═════ Text provided
Stochastic dynamic programming is an optimization technique used to solve MDPs and is appropriate for the nonlinear and random processes involved in many biological systems. While the time dimension is often neglected in optimization procedures such as classical linear or nonlinear programming, SDP determines state-dependent optimal decisions that vary over time (Williams, Nichols & Conroy 2002). Finally, SDP is acknowledged to be one of the best tools for making recurrent decisions when coping with uncertainty inherent to biological systems (Possingham 1997, 2001; Wilson *et al*. 2006; Chadès *et al*. 2011).
══════════
═════ Available data
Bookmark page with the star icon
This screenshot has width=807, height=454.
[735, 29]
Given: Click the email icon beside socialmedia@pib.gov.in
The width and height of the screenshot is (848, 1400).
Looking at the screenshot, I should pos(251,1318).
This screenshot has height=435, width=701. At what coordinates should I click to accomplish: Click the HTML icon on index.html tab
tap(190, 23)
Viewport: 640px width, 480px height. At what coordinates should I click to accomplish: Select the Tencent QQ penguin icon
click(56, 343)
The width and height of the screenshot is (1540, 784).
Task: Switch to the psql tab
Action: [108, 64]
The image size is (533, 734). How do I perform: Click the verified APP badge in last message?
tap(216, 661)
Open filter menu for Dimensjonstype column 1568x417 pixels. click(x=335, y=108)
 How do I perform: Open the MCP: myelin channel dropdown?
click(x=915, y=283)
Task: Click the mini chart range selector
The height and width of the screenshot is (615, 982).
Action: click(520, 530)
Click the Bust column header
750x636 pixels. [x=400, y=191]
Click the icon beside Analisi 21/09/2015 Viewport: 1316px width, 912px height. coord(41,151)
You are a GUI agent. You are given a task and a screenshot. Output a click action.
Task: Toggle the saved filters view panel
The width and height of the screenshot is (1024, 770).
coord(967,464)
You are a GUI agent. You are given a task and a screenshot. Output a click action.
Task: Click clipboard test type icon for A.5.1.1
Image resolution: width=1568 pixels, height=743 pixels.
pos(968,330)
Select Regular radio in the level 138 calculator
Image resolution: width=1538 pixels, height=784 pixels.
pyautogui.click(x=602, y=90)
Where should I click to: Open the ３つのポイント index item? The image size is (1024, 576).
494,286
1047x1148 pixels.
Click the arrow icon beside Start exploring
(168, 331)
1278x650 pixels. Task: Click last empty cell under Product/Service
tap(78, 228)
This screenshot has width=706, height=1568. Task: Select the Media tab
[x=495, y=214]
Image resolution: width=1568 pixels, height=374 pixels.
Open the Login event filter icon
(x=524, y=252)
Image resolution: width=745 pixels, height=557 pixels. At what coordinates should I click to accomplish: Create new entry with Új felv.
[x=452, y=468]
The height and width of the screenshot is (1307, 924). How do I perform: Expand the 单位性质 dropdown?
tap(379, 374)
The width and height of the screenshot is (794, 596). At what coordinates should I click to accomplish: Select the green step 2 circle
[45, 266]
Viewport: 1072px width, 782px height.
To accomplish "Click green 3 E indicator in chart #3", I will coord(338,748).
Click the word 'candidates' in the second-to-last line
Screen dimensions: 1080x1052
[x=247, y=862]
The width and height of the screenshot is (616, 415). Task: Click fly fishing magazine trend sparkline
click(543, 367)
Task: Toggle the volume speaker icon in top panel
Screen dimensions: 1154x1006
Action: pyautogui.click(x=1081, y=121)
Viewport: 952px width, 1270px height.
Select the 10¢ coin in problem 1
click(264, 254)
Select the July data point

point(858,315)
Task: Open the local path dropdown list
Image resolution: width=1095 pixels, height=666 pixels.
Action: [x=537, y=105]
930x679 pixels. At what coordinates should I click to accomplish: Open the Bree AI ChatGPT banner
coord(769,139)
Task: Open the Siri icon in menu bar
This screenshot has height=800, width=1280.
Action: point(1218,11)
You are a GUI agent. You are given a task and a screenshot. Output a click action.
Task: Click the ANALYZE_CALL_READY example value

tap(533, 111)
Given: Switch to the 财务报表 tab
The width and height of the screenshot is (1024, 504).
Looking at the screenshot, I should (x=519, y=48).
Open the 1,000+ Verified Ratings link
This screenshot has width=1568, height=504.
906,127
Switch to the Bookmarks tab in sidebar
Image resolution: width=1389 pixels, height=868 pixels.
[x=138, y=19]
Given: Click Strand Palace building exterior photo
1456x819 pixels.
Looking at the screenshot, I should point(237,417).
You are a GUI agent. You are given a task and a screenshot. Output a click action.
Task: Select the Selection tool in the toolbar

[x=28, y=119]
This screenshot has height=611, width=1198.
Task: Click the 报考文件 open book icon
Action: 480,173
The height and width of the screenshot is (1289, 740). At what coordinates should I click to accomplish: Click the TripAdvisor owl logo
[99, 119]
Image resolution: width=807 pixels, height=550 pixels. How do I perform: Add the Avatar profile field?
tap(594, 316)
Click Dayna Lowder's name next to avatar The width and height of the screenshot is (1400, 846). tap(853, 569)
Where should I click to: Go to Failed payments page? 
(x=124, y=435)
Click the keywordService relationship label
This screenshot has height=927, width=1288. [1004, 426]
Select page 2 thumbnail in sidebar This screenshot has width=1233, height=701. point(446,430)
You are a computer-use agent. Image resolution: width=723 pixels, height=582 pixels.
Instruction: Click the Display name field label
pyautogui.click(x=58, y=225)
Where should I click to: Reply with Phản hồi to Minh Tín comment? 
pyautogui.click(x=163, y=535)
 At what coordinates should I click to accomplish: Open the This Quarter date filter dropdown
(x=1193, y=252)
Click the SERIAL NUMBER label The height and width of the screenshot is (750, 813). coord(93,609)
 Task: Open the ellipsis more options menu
══════════
# Task list:
[a] From the passage on stochastic dynamic programming, reproduce word for word the part that opens with "Stochastic dynamic programming" and closes with "Chadès *et al*. 2011).".
[b] Decide whether each statement below agrees with the passage on stochastic dynamic programming. For each, answer yes or no and quote the words of the passage that settle it.
(i) Stochastic dynamic programming produces optimal decisions that change over time.
(ii) Classical linear and nonlinear programming usually give close attention to the time dimension.
(iii) Stochastic dynamic programming suits only linear, non-random processes.

# Task solutions:
[a]
Stochastic dynamic programming is an optimization technique used to solve MDPs and is appropriate for the nonlinear and random processes involved in many biological systems. While the time dimension is often neglected in optimization procedures such as classical linear or nonlinear programming, SDP determines state-dependent optimal decisions that vary over time (Williams, Nichols & Conroy 2002). Finally, SDP is acknowledged to be one of the best tools for making recurrent decisions when coping with uncertainty inherent to biological systems (Possingham 1997, 2001; Wilson *et al*. 2006; Chadès *et al*. 2011).

[b]
(i) Yes: "SDP determines state-dependent optimal decisions that vary over time"
(ii) No: "the time dimension is often neglected in optimization procedures such as classical linear or nonlinear programming"
(iii) No: "appropriate for the nonlinear and random processes involved in many biological systems"